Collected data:
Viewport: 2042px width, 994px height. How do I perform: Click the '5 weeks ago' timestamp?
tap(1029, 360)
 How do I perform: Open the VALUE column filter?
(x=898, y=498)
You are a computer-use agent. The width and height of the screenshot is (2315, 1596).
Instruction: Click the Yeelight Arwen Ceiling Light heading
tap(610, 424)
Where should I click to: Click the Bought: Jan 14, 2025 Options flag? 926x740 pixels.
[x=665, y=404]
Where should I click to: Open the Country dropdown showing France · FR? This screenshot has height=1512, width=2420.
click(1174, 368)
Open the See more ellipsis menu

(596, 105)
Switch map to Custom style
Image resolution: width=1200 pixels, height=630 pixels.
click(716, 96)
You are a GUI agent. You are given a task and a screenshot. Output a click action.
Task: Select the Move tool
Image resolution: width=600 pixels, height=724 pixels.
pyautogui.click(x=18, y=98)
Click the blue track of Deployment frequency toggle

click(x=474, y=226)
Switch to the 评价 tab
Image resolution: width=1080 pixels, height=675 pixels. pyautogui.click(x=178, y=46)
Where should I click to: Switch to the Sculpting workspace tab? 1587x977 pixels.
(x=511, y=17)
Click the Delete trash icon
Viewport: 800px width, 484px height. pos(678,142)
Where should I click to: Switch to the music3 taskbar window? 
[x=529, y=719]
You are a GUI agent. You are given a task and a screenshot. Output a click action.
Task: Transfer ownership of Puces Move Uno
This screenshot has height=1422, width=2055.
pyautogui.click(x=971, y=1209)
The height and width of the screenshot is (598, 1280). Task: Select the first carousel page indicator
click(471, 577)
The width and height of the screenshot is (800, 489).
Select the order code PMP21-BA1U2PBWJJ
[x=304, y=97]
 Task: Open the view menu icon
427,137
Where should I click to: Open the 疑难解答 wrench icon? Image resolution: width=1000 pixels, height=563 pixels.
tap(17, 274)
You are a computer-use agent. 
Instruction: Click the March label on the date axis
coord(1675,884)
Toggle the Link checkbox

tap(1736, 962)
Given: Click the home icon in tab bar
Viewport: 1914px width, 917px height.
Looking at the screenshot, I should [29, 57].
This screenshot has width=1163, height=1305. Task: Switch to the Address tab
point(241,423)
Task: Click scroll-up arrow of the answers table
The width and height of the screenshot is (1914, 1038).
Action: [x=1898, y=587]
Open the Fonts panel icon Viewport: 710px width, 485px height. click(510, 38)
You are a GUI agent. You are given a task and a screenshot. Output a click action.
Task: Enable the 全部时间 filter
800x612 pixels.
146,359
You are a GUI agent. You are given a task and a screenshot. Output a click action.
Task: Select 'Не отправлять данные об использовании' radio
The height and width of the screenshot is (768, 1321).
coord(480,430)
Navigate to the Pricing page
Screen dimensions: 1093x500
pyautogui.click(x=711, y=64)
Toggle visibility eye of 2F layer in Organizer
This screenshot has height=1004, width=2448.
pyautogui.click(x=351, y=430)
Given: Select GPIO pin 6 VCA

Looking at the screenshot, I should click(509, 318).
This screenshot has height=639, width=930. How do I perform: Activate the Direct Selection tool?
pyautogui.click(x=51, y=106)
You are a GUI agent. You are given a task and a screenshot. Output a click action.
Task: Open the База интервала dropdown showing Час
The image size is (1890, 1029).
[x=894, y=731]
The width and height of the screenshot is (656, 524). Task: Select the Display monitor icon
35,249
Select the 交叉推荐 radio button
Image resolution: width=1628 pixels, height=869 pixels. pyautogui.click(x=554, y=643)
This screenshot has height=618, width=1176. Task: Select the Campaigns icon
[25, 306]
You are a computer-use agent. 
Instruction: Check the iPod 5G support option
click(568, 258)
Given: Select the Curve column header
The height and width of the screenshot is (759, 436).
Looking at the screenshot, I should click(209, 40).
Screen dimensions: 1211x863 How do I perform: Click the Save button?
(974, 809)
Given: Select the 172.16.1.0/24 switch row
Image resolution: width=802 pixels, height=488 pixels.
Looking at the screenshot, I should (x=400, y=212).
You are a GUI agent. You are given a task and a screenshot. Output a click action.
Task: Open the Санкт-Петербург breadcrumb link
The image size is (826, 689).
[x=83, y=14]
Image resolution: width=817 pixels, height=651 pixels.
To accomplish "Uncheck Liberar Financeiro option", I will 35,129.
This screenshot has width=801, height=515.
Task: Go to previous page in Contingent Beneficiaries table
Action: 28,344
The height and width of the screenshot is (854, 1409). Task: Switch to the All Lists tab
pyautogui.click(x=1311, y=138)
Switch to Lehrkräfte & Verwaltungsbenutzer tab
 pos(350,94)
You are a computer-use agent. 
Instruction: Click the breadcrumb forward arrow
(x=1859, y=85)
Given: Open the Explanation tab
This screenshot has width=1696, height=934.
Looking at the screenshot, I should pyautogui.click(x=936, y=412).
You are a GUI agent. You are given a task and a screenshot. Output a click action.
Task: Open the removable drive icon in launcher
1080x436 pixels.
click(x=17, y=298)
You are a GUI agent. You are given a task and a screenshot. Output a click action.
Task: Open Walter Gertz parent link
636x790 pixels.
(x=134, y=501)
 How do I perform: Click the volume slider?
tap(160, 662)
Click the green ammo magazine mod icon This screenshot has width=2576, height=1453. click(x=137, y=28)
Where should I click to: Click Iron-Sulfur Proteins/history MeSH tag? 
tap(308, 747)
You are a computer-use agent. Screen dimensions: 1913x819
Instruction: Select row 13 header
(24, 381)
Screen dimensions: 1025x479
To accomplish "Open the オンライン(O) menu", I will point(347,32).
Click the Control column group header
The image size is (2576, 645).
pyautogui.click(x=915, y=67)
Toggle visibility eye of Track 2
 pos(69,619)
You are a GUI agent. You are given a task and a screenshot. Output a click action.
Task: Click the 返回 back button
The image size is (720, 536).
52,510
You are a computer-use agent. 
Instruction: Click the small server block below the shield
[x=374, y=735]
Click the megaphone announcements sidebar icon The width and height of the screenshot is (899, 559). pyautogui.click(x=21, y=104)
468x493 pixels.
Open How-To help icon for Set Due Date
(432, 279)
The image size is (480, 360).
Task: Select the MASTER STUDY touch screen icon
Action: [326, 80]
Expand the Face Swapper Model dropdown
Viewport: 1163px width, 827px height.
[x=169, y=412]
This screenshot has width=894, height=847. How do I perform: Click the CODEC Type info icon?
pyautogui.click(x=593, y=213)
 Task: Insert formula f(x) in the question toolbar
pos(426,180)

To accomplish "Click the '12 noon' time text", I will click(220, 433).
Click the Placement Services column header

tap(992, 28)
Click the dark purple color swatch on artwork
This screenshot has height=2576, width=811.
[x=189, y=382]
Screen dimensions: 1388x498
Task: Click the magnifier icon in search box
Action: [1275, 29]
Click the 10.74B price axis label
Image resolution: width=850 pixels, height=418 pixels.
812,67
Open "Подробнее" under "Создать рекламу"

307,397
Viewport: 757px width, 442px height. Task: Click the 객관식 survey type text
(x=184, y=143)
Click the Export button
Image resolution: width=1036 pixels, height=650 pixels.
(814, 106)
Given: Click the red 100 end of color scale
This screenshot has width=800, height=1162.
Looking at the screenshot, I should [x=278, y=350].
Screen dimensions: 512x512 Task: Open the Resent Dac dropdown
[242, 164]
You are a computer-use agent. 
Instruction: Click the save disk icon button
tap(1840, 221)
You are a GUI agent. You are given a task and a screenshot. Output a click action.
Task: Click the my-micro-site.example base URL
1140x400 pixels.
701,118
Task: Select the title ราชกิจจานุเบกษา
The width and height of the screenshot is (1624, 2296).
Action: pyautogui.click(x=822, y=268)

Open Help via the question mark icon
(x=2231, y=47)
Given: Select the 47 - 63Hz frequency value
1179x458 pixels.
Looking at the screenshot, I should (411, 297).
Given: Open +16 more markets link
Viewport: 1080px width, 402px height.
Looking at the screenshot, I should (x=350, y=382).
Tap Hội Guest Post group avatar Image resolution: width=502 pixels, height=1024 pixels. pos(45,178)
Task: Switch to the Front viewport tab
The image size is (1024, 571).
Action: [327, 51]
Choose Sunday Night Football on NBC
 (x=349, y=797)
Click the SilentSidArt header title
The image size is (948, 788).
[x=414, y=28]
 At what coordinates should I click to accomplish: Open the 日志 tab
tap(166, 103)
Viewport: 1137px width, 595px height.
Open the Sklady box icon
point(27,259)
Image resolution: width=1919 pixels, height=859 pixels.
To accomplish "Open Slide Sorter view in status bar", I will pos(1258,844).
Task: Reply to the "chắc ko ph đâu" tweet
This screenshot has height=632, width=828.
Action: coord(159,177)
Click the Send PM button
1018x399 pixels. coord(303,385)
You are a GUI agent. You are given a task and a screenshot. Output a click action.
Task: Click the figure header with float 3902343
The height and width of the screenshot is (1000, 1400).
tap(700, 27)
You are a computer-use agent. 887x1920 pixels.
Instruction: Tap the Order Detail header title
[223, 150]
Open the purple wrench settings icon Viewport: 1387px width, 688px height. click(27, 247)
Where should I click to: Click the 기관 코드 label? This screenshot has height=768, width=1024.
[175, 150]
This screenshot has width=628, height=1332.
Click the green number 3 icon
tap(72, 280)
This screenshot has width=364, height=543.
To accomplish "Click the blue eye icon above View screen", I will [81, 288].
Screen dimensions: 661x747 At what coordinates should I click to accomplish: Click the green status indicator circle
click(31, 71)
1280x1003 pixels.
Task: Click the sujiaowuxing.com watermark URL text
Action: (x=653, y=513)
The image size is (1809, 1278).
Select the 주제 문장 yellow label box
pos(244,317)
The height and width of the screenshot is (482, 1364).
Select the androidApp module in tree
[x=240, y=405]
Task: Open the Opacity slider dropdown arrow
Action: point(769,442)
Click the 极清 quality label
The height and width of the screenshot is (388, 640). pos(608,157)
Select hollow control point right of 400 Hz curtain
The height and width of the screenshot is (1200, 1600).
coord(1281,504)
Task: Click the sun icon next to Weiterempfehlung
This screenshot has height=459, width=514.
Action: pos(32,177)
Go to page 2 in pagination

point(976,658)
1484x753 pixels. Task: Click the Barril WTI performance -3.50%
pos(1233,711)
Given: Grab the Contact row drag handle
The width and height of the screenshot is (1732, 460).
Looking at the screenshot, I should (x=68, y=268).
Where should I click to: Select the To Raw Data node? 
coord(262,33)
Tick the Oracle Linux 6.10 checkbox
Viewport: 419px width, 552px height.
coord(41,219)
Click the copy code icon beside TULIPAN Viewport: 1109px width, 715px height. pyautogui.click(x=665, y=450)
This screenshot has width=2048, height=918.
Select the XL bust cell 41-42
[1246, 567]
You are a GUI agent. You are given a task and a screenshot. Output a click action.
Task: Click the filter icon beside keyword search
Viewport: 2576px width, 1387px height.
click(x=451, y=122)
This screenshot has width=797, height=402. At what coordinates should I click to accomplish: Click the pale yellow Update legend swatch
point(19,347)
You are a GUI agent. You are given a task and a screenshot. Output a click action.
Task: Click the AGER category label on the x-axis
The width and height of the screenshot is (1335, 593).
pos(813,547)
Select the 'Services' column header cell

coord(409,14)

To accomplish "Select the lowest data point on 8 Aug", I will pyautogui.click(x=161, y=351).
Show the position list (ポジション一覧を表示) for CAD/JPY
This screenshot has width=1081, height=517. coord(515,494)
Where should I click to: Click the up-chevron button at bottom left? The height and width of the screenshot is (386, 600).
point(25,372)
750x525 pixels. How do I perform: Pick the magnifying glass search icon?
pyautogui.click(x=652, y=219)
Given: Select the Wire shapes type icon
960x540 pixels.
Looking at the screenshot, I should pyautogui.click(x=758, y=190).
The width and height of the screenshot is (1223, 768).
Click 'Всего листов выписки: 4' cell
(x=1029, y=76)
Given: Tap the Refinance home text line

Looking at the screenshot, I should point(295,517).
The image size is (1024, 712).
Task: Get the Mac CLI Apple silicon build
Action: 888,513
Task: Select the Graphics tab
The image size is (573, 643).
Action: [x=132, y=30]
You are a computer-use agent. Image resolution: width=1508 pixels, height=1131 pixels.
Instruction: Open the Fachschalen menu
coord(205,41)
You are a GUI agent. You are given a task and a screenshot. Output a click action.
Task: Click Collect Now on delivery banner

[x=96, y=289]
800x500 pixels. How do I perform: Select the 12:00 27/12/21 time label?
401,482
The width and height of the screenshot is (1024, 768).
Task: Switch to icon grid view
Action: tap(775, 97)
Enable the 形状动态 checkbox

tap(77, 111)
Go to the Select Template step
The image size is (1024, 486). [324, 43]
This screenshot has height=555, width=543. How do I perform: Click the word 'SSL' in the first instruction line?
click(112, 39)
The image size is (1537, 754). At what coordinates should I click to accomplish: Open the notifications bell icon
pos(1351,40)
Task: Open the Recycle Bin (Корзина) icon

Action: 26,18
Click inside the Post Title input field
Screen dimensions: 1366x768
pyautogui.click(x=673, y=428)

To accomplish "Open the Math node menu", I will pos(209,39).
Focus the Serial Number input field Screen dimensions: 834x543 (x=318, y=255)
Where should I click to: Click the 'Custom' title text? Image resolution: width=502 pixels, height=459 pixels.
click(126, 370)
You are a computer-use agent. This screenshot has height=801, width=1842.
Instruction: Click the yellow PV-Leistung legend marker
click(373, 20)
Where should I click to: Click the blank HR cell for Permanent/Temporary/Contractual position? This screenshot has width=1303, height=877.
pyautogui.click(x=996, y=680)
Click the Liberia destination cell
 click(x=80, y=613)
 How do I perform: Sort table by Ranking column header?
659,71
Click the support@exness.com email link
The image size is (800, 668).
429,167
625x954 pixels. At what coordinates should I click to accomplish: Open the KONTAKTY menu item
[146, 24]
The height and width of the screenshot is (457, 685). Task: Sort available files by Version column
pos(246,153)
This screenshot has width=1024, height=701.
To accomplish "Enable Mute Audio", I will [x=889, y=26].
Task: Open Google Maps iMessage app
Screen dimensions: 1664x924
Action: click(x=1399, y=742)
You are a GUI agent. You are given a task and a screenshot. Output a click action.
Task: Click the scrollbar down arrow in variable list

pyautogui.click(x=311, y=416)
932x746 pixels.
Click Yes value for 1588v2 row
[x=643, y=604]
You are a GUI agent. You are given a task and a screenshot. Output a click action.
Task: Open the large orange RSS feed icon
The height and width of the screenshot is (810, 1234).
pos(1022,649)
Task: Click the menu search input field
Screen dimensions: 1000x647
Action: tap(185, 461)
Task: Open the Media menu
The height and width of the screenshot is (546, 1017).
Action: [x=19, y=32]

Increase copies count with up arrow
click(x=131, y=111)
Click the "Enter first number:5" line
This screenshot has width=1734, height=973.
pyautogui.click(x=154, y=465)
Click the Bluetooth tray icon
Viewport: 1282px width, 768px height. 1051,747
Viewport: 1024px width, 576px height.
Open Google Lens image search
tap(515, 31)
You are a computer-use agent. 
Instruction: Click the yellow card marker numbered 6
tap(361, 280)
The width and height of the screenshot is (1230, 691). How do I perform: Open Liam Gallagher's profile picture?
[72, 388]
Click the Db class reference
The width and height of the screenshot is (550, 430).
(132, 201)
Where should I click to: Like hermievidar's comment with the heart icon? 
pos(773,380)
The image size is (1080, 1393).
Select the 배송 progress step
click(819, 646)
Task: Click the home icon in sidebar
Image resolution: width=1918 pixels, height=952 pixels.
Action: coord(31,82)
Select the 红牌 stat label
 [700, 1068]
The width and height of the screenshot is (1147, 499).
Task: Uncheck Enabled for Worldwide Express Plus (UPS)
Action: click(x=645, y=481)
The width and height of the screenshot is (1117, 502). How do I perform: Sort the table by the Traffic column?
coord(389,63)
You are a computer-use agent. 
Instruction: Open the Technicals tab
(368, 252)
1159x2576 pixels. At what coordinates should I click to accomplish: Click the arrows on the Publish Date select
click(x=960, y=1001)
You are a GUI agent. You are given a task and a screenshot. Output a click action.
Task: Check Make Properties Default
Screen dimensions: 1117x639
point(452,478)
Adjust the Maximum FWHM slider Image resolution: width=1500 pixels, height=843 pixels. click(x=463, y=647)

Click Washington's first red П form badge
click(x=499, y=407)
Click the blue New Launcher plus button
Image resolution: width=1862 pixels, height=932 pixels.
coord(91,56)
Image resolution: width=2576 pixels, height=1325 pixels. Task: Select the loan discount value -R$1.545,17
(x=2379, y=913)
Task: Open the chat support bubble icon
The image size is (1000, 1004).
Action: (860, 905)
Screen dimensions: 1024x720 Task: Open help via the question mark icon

-- Exercise goal --
Tally the lines of the records that contain the word "beside" and state the total alone.

-- Task response --
2